“Hiç bilenlerle bilmeyenler bir olur mu? Bunu ancak akıl sahipleri düşünüp öğüt alır.”
Zumer Suresi 9.Ayet
Newton’dan Çıktık Yola Freud’da Verdik Mola
Memlekette her gün yeni ölümler oluyor, içim yanıyor, elimden gelen herhangi bir şey olmadığından üzüntüden kahroluyorum. 13 Mart 2016 Ankara katliamından sonra kafam aylarca durdu – işlemez hale geldi, günlerce sokağa çıkamadım. Bu ölümler üzerine haber kanallarındaki, TV’lerde “nöbetçi uzmanlar” konuşuyor. Bunları dinleyince dayanamayıp, elimde kumanda zaplıyorum. Diğer TV programları ise memlekette hiçbir şey olmamışçasına “vur patlasın çal oynasın” şeklinde devam ediyor. (Eskiden komşuda ya da sokağımızda birisi ölse televizyonun, radyonun sesini kısar, komşunun yasına ortak olmaya çalışırdık.) Ben de dün akşam gece yarısı “Kısmetse Olur” programının tekrarını izledim. Bazı kavramları birleştirerek, “yeniden dünyayı bilmeye çabalayabilir miyiz?” diye kafa yorarken uyuyup kalmışım. Neyse ki aklımdakileri toparlayıp bir şeyler yazdım. Umarım hatırlamak işe yarar.
Ara sıra Ankara Üniversitesi Fen Fakültesi bahçesinde bulunan özel bir cins elma ağacının (üzüm taneleri gibi bol) altına oturup kafama elma düşmesini bekliyorum. Rüzgar esince patır patır kafa tasıma düşüyor. Ne yazık ki; Isaac Newton gibi yeni bir doğa yasasını keşfedemiyorum.

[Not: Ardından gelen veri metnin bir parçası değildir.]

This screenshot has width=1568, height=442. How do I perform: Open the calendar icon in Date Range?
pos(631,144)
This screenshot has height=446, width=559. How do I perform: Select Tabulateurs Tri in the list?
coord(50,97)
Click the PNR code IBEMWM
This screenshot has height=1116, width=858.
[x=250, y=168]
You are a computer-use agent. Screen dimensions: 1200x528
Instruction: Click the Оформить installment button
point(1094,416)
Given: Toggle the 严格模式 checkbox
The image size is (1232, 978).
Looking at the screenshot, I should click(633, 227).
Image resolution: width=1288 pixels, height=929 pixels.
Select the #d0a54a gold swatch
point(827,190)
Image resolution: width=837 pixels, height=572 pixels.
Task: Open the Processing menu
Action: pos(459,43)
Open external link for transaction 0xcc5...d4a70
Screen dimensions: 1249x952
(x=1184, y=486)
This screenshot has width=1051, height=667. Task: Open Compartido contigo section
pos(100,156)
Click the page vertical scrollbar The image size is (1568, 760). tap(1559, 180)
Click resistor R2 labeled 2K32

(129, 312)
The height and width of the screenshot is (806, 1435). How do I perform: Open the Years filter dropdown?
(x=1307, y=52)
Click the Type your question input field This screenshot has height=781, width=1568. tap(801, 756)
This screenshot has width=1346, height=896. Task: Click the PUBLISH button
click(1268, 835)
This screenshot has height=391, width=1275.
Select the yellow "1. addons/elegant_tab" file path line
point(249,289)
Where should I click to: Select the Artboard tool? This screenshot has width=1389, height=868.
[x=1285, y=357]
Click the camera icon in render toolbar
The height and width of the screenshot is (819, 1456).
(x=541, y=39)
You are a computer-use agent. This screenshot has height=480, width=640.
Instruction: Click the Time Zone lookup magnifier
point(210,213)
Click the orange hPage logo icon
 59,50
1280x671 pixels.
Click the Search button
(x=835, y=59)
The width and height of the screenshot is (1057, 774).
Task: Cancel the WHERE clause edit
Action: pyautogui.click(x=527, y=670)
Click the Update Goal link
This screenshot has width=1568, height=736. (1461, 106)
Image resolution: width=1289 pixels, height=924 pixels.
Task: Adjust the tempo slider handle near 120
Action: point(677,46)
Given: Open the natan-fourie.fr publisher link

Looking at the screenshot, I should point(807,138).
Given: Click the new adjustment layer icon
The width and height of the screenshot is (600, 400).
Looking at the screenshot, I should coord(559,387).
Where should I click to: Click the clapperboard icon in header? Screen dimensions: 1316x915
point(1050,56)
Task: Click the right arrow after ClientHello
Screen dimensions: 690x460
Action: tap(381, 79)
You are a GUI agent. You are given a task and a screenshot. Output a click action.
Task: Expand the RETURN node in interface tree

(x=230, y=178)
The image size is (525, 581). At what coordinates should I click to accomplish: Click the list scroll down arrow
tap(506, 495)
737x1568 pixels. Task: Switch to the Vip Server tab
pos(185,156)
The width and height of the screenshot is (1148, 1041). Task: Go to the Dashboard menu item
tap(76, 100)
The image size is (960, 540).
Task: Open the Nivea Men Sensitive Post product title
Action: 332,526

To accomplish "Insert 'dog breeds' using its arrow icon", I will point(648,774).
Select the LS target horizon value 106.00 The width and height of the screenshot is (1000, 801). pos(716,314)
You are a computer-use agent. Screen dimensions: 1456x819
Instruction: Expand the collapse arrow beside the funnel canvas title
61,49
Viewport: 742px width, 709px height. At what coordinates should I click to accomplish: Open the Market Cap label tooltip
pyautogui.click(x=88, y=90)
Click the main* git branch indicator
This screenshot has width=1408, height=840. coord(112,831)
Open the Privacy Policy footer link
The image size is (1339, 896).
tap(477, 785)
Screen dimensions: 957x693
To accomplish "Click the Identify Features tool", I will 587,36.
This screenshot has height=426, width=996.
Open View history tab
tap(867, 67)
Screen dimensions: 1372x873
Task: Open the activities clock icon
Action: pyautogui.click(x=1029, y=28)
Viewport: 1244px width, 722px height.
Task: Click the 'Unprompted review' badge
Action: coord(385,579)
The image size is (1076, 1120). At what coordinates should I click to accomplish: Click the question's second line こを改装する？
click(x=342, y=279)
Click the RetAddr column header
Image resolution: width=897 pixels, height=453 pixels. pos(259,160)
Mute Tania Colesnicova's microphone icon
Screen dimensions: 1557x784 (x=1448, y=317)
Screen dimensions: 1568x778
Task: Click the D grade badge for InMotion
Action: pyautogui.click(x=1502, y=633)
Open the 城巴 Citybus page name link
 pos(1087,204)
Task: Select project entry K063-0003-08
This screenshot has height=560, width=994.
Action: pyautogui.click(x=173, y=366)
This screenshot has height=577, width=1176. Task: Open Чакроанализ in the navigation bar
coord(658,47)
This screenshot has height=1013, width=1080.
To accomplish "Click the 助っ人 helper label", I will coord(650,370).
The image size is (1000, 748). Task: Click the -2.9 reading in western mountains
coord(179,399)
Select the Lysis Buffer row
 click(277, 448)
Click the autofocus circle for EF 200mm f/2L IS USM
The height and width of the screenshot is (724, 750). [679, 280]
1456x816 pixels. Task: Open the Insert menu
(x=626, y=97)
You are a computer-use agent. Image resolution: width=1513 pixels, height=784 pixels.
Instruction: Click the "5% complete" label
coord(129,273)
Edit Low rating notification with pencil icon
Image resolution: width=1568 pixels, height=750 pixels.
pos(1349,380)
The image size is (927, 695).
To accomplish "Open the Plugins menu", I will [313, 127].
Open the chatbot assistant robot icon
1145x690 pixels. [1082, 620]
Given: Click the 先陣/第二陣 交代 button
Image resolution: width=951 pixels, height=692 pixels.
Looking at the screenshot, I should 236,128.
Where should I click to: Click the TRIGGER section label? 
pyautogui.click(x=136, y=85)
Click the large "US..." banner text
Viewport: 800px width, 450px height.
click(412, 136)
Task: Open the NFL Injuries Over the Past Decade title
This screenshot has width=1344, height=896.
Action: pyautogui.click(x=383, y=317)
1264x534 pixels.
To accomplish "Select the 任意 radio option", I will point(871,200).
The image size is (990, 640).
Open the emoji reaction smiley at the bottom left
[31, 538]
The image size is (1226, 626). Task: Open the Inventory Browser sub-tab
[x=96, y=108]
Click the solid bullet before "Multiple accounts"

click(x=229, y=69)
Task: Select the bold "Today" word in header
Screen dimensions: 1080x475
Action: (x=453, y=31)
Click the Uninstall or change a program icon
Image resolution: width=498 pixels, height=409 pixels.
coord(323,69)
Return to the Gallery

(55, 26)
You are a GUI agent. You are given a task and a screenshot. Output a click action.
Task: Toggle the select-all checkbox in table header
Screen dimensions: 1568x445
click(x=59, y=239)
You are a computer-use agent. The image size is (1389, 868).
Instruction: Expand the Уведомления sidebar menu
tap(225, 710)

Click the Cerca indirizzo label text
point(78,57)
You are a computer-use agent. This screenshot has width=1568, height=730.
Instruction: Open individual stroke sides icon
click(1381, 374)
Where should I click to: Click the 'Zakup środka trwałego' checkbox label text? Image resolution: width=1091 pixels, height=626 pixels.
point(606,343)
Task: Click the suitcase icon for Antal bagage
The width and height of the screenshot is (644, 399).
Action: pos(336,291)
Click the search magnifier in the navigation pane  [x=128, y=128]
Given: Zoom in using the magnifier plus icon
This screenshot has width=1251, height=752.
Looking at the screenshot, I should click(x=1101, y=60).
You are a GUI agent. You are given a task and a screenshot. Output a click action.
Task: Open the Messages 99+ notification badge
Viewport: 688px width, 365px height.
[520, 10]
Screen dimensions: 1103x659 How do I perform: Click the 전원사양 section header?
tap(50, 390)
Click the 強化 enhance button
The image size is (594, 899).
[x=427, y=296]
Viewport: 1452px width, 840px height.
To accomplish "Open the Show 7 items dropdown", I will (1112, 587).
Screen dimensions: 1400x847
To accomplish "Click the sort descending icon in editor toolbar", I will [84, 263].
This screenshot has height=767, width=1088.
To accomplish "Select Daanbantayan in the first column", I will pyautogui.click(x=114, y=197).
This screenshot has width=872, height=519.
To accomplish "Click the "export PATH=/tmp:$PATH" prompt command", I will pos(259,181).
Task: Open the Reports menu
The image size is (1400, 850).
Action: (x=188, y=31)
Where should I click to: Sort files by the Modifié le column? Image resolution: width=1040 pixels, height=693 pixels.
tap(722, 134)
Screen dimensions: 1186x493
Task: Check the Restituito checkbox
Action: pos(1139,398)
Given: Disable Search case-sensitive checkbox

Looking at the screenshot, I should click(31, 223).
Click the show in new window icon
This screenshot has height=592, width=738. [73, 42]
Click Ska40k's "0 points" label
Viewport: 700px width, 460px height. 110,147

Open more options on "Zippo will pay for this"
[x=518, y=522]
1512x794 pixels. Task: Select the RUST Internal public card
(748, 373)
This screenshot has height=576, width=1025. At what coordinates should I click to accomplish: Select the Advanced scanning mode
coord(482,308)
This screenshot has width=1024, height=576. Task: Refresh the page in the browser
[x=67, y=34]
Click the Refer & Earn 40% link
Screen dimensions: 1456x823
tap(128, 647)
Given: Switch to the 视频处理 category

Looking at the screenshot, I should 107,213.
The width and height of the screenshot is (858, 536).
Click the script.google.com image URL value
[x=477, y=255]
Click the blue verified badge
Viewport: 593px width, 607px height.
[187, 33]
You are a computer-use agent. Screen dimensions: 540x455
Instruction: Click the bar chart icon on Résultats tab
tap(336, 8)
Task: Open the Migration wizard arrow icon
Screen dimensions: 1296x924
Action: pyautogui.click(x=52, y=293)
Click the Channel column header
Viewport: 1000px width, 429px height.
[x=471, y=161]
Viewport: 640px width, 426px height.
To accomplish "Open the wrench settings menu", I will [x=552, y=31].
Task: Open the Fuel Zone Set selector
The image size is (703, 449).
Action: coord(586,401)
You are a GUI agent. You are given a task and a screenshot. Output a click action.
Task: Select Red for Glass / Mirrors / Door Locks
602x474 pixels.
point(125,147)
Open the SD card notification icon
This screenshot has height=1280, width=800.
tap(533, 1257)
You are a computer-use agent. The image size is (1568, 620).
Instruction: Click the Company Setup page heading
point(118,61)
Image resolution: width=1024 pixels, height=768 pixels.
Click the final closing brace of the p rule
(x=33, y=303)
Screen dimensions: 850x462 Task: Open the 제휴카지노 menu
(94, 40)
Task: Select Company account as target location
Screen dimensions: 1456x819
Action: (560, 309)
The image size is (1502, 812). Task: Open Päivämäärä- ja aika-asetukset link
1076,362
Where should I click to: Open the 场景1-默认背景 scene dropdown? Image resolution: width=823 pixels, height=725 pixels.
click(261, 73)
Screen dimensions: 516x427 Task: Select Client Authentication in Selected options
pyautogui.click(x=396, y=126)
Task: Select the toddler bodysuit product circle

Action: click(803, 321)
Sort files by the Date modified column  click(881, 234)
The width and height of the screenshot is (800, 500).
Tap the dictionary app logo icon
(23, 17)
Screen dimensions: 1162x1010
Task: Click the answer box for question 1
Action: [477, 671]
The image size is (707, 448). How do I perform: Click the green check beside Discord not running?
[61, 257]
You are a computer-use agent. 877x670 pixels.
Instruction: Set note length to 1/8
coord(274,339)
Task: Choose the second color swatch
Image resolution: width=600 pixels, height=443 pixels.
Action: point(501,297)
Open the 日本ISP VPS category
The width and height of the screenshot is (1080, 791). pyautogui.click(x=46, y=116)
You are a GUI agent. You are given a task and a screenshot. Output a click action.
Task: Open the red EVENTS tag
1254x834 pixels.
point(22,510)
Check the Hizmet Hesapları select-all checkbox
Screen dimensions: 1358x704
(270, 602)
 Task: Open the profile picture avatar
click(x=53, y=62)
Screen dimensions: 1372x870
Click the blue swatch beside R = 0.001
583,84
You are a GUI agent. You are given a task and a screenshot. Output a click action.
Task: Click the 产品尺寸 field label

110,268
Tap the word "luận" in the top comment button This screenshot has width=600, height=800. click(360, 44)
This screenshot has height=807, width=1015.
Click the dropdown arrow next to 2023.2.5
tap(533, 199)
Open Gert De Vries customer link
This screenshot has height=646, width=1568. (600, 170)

Söylenceye göre, Newton kafasına elma düşünce “Çekim Kuvvetini” bulmuş. Gözlerine bakarsanız ışıklar saçıyor. Mezun olduğum Matematik Bölümünün üst kat merdivenlerinde bazı matematikçilerin resimleri asılı. Gidip gelirken dört sene boyunca ister istemez adamların gözlerine bakıyorsunuz. Newton, 1680’li yıllarda insanlığın düşünce sistemini değiştiren “Evrensel Çekim Yasasını” bularak bir devrim yaratmıştır. “Doğa Felsefesinin Matematiksel İlkeleri” kitabını yazarak yeni bir çığır açmıştır. Klasik Mekaniğin temellerini oluşturmuştur. O yıllarda doğadaki değişimin nasıl olduğunu açıklamak-modellemek önemli sorunlardan birisiydi. Newton;
Matematikteki “türev” kavramını tanımlayarak hareketi ve değişimi anlamak için yeni bir yöntem bulmuştur. Galileo’nun koltuğuna hop diye oturmuştur. Aristoteles’in insanlığın düşünce sistemini zapturap altına alan felsefesini yıkmıştır. Aslında kafasına elma değil, Aristoteles düşmüştür. Aristoteles, karşılıklı ilişkileri düşünememiş, elma yeri seviyor, o nedenle düşüyor diyerek Newton’un kafasına çat diyerek tepeden bindirme yapmıştır. Newton ara sıra romantik yaz akşamlarında gökyüzünde parlayan ayı seyrederek, “elma düşüyor da ay neden diye düşmüyor” sorusunu sorarak, hepimizin bildiği iki cismin birbirini etkilemesiyle ilgili “Çekim Kuvveti” yasasını keşfetmiştir. Aristoteles’e sorarsanız ay dünyayı sevmiyor o nedenle de düşmüyor diyecektir. Newton, evrenin saat gibi tıkır tıkır işleyen bir süreç olduğunu belirtmiş, determinist (belirlenimci) dünya görüşünün bu tarihten sonra egemen olması konusunda çok büyük katkıda bulunmuştur.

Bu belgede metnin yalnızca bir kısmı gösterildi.